Two Chinese e-commerce giants, Temu and Shein, have disrupted the global air freight industry by shipping an equivalent of 88 Boeing 777 freighters of cargo worldwide every day. This surge in demand for fast shipping has driven up air freight rates and caused a cargo crunch, forcing logistics and airline companies to adapt quickly to meet the growing needs of these companies. The two Chinese companies have been willing to subsidize fast shipping as they continue to expand globally, but the impact on the air freight industry is significant.

The rapid growth of Temu and Shein has caught many by surprise, as their volumes are comparable to some of the largest freight forwarding companies in the world. These companies differentiate themselves by selling goods directly from Chinese manufacturers, cutting costs and offering lower prices to consumers. However, their reliance on air freight for quick deliveries has caused prices to skyrocket, with air cargo rates from southern China to the U.S. currently at unprecedented levels.

To keep up with the demand generated by Temu and Shein, logistics and airline companies are adding more flights and expanding their capacity. Korean Air reported a 20% year-over-year increase in revenue due to robust cargo demand, and announced plans to strengthen partnerships and allocate more capacity to meet the growing e-commerce demand from China. The impact of these companies on global trade routes and shipping patterns has been significant, with new sea and air routes being established to accommodate their volume of cargo.

Despite the high costs of air freight and the environmental impact of shipping goods by plane, Temu and Shein continue to rely on this mode of transportation to fuel their growth in the U.S. Both companies offer free shipping for orders over a certain size, absorbing the additional costs as a way to accelerate their expansion.
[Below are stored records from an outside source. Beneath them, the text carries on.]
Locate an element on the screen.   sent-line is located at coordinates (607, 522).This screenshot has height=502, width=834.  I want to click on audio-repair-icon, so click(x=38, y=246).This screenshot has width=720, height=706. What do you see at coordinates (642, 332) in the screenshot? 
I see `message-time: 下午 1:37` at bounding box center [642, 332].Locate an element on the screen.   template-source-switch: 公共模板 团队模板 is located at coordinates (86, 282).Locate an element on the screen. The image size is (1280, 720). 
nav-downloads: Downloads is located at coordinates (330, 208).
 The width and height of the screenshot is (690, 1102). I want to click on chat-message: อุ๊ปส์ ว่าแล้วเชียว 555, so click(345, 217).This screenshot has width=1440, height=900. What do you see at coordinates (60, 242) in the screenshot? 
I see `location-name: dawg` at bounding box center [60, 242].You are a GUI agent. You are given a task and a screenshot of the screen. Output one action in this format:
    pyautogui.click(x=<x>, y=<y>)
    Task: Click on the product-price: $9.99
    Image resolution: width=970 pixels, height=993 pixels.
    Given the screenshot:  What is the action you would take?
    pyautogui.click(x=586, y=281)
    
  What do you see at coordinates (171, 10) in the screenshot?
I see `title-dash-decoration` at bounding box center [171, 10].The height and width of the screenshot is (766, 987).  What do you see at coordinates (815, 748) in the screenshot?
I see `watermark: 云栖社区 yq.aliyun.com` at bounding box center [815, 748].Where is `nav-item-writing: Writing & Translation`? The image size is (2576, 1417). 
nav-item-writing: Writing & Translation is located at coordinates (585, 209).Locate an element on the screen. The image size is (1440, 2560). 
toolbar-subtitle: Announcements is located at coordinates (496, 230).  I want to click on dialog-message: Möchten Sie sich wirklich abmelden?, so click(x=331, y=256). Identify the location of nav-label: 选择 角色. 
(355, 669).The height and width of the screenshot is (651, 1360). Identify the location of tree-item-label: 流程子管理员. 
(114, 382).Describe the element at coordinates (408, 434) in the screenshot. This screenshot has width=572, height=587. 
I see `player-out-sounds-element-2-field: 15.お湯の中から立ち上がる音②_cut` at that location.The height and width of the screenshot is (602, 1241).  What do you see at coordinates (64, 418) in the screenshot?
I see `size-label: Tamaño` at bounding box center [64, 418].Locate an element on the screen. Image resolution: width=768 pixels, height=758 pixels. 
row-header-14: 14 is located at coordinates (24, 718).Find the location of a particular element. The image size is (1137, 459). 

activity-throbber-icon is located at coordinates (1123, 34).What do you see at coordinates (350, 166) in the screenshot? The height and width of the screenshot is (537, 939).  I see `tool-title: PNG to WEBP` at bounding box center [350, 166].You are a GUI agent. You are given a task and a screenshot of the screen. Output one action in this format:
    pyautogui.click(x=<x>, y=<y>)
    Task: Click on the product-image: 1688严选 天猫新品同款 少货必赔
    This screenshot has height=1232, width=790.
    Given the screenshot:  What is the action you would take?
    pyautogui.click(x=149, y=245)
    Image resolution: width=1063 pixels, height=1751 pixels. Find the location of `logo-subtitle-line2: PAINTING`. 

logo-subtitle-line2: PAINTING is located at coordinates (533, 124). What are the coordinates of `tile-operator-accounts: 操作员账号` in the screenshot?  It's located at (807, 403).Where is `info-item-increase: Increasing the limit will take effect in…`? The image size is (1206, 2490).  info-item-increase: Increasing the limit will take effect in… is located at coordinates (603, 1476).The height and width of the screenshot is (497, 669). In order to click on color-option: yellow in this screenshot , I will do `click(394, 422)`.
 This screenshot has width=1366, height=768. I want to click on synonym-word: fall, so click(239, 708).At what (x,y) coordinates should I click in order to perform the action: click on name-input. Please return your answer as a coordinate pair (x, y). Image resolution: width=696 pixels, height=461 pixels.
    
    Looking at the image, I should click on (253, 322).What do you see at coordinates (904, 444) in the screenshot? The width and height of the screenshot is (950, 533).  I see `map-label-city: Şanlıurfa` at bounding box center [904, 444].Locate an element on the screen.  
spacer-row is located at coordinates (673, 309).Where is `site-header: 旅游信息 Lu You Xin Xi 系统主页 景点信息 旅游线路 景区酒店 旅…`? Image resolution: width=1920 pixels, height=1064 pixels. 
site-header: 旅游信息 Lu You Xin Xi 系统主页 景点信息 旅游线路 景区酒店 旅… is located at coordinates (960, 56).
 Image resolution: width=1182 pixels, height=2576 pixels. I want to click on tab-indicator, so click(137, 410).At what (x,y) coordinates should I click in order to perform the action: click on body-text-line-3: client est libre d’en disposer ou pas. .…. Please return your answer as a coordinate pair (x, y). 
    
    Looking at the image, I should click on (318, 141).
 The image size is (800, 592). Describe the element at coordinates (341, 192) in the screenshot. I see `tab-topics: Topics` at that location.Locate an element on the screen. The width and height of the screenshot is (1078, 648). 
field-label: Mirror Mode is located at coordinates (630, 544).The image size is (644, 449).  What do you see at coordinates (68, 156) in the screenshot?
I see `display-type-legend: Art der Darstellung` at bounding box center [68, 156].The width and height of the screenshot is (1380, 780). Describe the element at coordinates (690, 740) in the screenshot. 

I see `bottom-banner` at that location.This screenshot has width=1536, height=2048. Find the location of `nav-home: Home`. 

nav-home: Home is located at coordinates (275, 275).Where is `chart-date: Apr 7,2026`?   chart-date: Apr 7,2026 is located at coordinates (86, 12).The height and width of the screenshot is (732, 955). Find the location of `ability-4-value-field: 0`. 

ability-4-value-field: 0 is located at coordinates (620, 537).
However, as they establish themselves as e-commerce giants, they may look for ways to cut costs and explore alternative shipping methods, such as maritime shipping and ground-based logistics networks.

The growth of Temu and Shein has been fueled by a massive TV advertising campaign in the U.S., with both companies rapidly gaining popularity among American consumers. Their parent companies, PDD Holdings and Shein, are valued at billions of dollars and are expected to have a record-breaking holiday season this year. Shippers are already concerned about the potential challenges of peak season and how the surge in demand for air freight services will impact the industry in the coming months.

Overall, the rise of Temu and Shein as global e-commerce giants has disrupted traditional trade routes and shipping patterns, forcing the air freight industry to adapt to meet the growing demand for fast shipping. The impact of these companies on air freight rates, global trade routes, and environmental sustainability is significant, and their continued growth will shape the future of the industry in the years to come.